Vekalet ücretinin katılana verilmesi yönündeki bozma nedenine uyan yerel mahkeme ise 25.12.2012 gün ve 407-559 sayı ile;
"...Dosya kapsamına göre sanığın çevrede "Kürt İbo" olarak tanındığı sabit olup mektubun sanık tarafından müştekiye gönderildiği konusunda mahkememiz ile Yüksek Mahkeme arasında bir uyuşmazlık bulunmamaktadır. Bozma ilamında mağdurun şikayette bulunmadığı, mektubu sakladığı, sanığın maddi durumu iyi olan mağdurun kendisine yardım etmemesi ve eskiden yaptıkları tartışmanın etkisiyle mağduru öldürmeye karar vererek cezaevinden firar ettiği, eyleminin mağdurun hayatına vücut veya cinsel dokunulmazlığına yönelik bir saldırı içermediği, kasten adam öldürmenin de tasarlayarak öldürme şeklinde geliştiği belirtilmektedir. Mağdur ve sanık ifadeleri birlikte değerlendirildiğinde, sanıkla mağdurun birbirlerinen para yardımı talep edebilecek bir yakınlıkları ve hukuklarının bulunmadığı aksine mağdurun sanığın kendisinden daha önceden de haraç istediği ve aralarında husumet olduğu iddiasında bulunduğu anlaşılmaktadır. Mektup cezaevinden gönderilmiş, her ne kadar içeriğinde öncelikle yardım ibareleri kullanılmışsa da sonuç olarak "... Tek korktuğum büyük bir bela alacağım başıma, umarım beni anlıyorsundur" ifadesi ile tamamlanmıştır. TCK"nun 148. maddesi gereğince "Hayat, vücut veya cinsel dokunulmazlığını veya mal varlığı itibariyle büyük bir zarara uğratılacağından bahisle tehdit" yağmanın zorunlu unsurudur. Cezaevinden aynı nedenlerle daha önce aralarında husumet oluştuğu anlaşılan sanık tarafından gönderilen mektubun sonuç kısmı ve tarafların dosyaya yansıyan hukuksal konumları, mektubun mağdurun vücut dokunulmazlığına karşı bir saldırı tehditi içerdiği sabittir. Zira sanık taleplerinin karşılanmaması halinde başına büyük bir bela alacağını belirtmektedir. Nitekim sanık talebi yerine getirilmediğinde cezaevinden firar ederek mağdura yönelik olarak adam öldürmeye kalkışma suçunu işlemiştir. Mağdurun mektubu gelir gelmez şikayete konu etmemesi mektubun tehdit içeriğini ortadan kaldıran bir unsur değildir. Kaldı ki cezaevinde bulunan şahsın bu tehditi nedeniyle mağdurun korkarak şikayet etmemiş olması da hayatın olağan akışına uygun bir davranış tarzıdır. Bu nedenler karşısında sanığın mektupla tehdit ederek yağmaya kalkışma suçunu işlediği, bu nedenle mahkememiz kararının dosya kapsamına uygun olduğu sonucuna varılmıştır.

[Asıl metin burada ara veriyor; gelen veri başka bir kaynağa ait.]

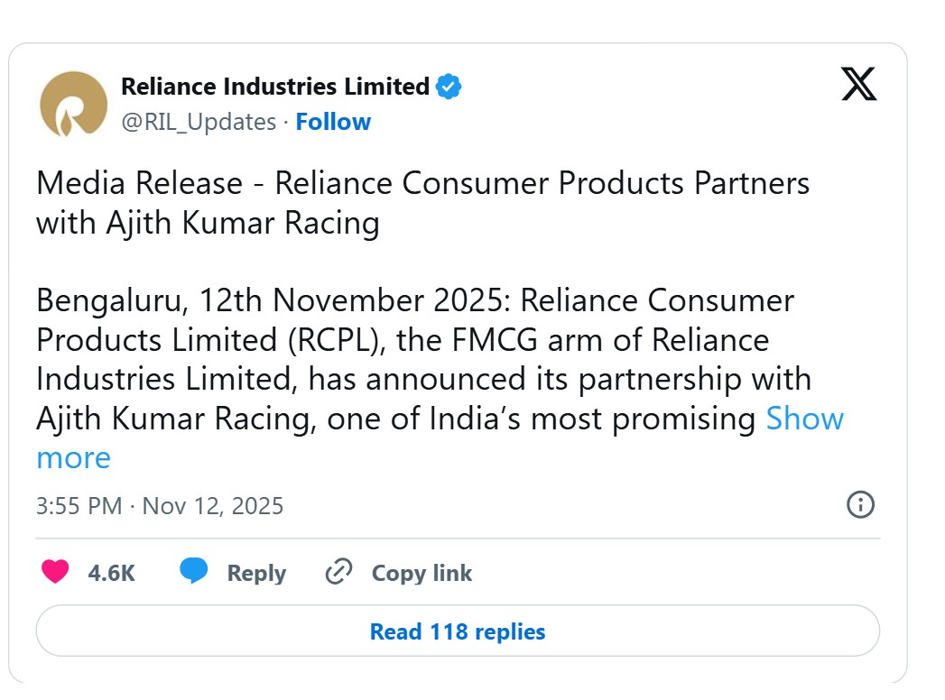Screen dimensions: 945x700
Task: Click the chain copy link icon
Action: (x=338, y=572)
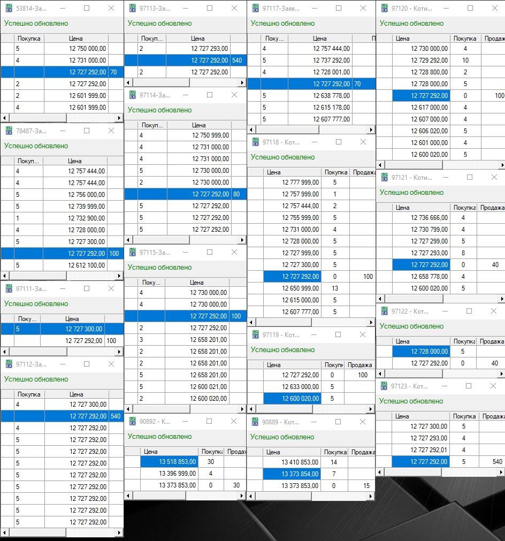Click the UZEX icon in window 53814

tap(9, 9)
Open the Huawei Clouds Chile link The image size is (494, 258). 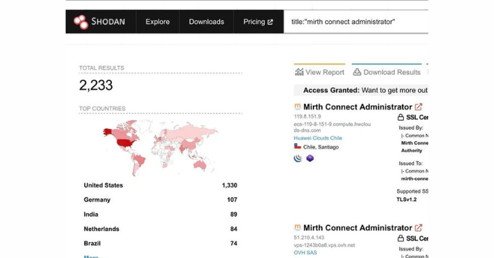click(318, 138)
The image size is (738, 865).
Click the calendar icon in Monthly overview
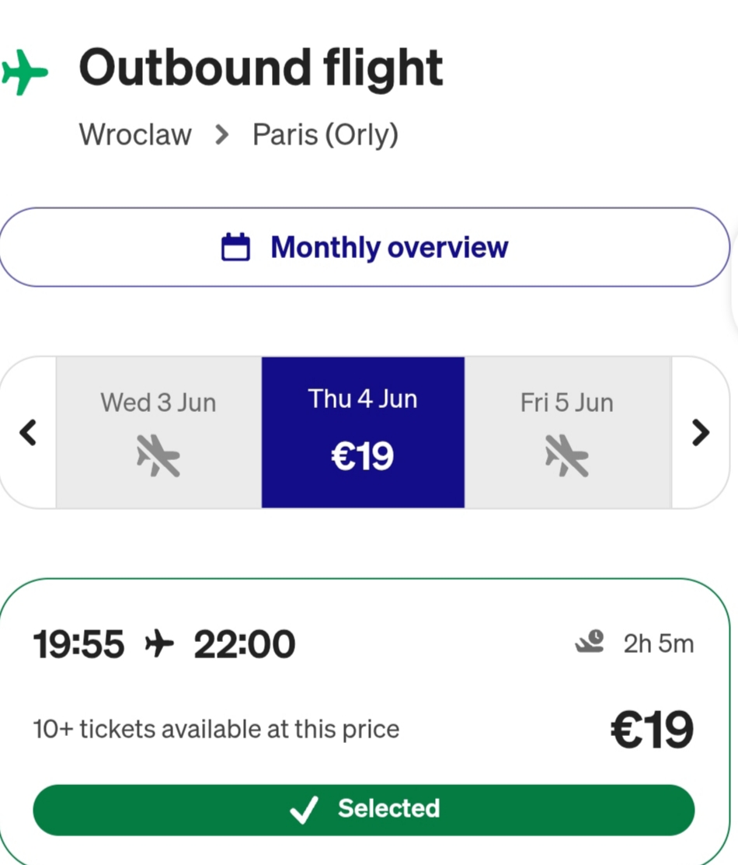click(235, 246)
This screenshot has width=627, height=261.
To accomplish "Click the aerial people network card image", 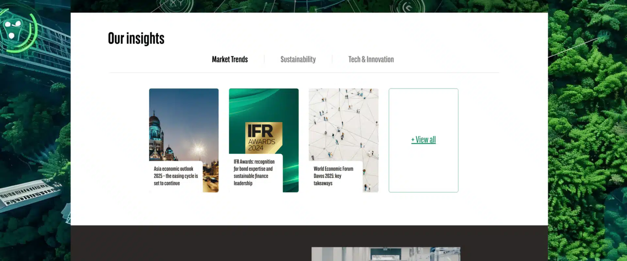I will pyautogui.click(x=344, y=124).
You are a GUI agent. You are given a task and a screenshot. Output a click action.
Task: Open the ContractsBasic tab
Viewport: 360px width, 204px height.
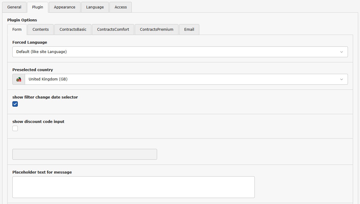[73, 30]

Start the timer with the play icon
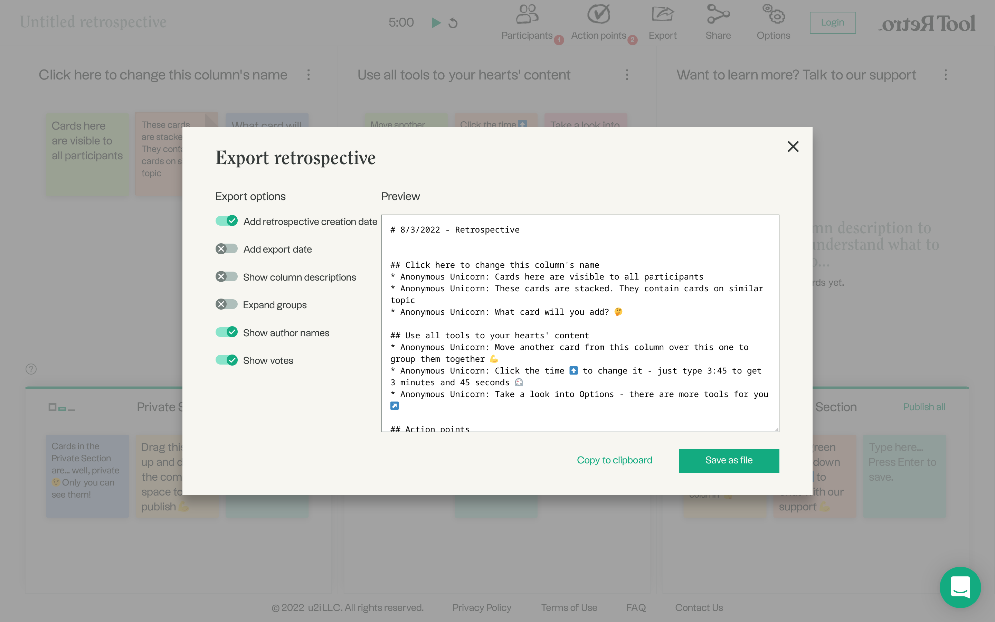[x=435, y=23]
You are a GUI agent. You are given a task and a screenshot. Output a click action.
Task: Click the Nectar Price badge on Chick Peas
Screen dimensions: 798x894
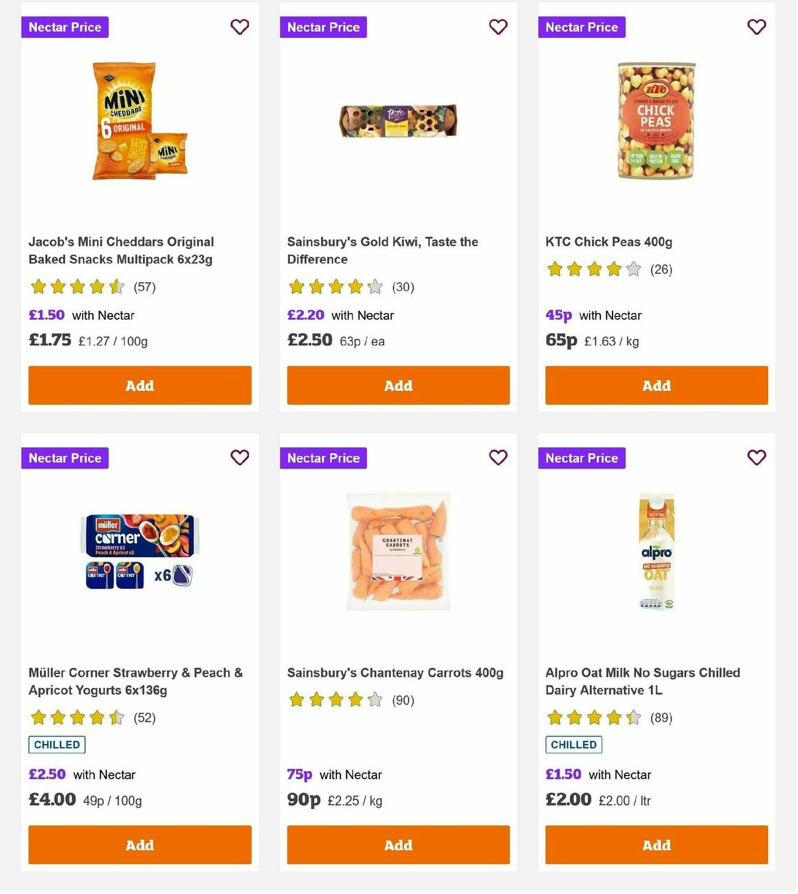581,27
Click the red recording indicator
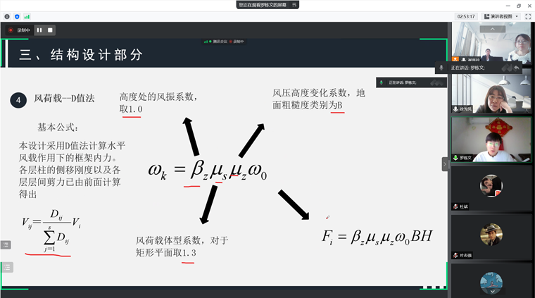This screenshot has width=535, height=298. [11, 30]
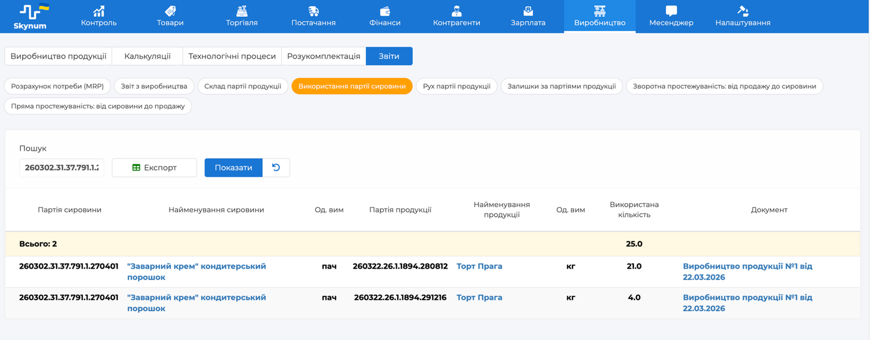Go to the Торгівля section icon

pos(242,11)
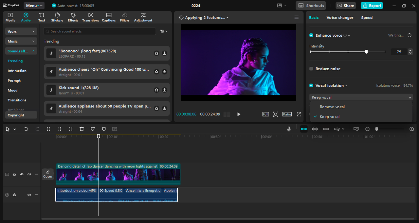Switch to the Voice changer tab
Viewport: 419px width, 223px height.
click(x=340, y=18)
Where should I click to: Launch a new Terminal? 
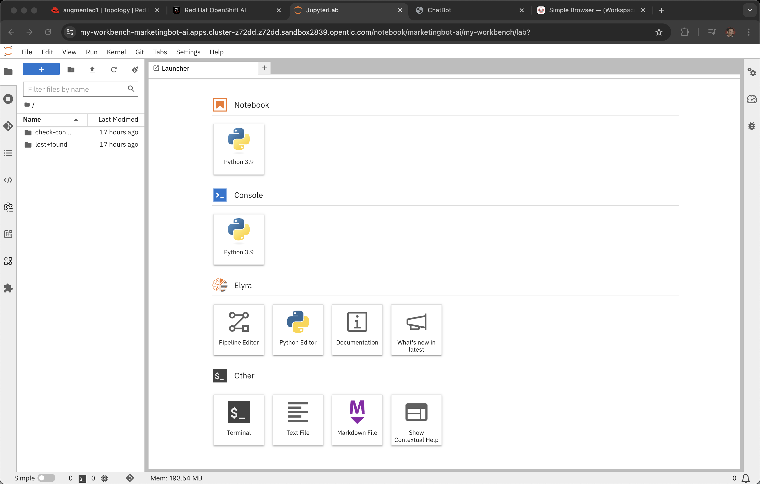click(239, 420)
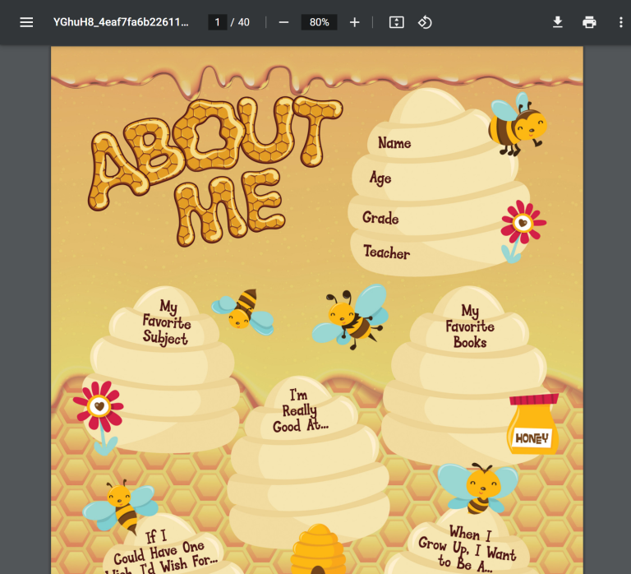Screen dimensions: 631x574
Task: Download the PDF file
Action: point(558,22)
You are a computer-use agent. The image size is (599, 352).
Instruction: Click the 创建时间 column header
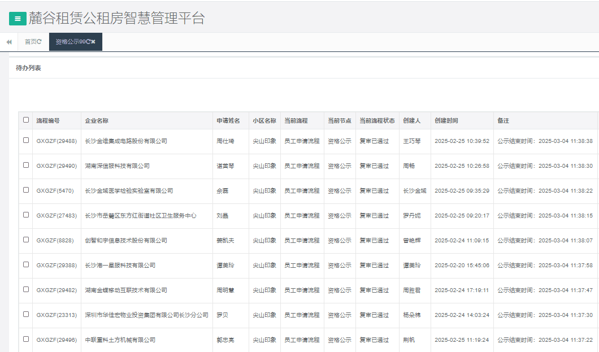click(x=447, y=120)
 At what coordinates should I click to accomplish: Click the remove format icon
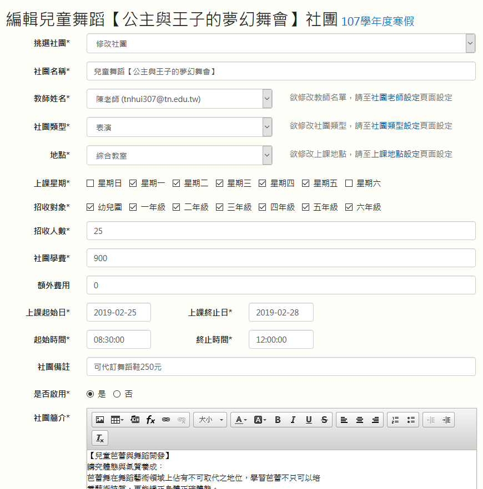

Mahkememiz kararında bir bütünlük içerisinde sanığın yağmaya kalkışma eylemini tamamlayamaması ve mağdurun haraç adı altında para göndermemesi nedeniyle cezaevinden firar ettiği ve mağdura karşı 3-4 metre mesafeden ateş ederek 8 adet ateşli silah yaralanmasına yol açtığı ve adam öldürmeye kalkıştığı gerekçesiyle TCK"nun 82/1-i maddesi gereğince hüküm kurmuş olup bozma ilamında eylemin tasarlayarak adam öldürme olarak değerlendirilmesi gerektiği belirtilmiştir.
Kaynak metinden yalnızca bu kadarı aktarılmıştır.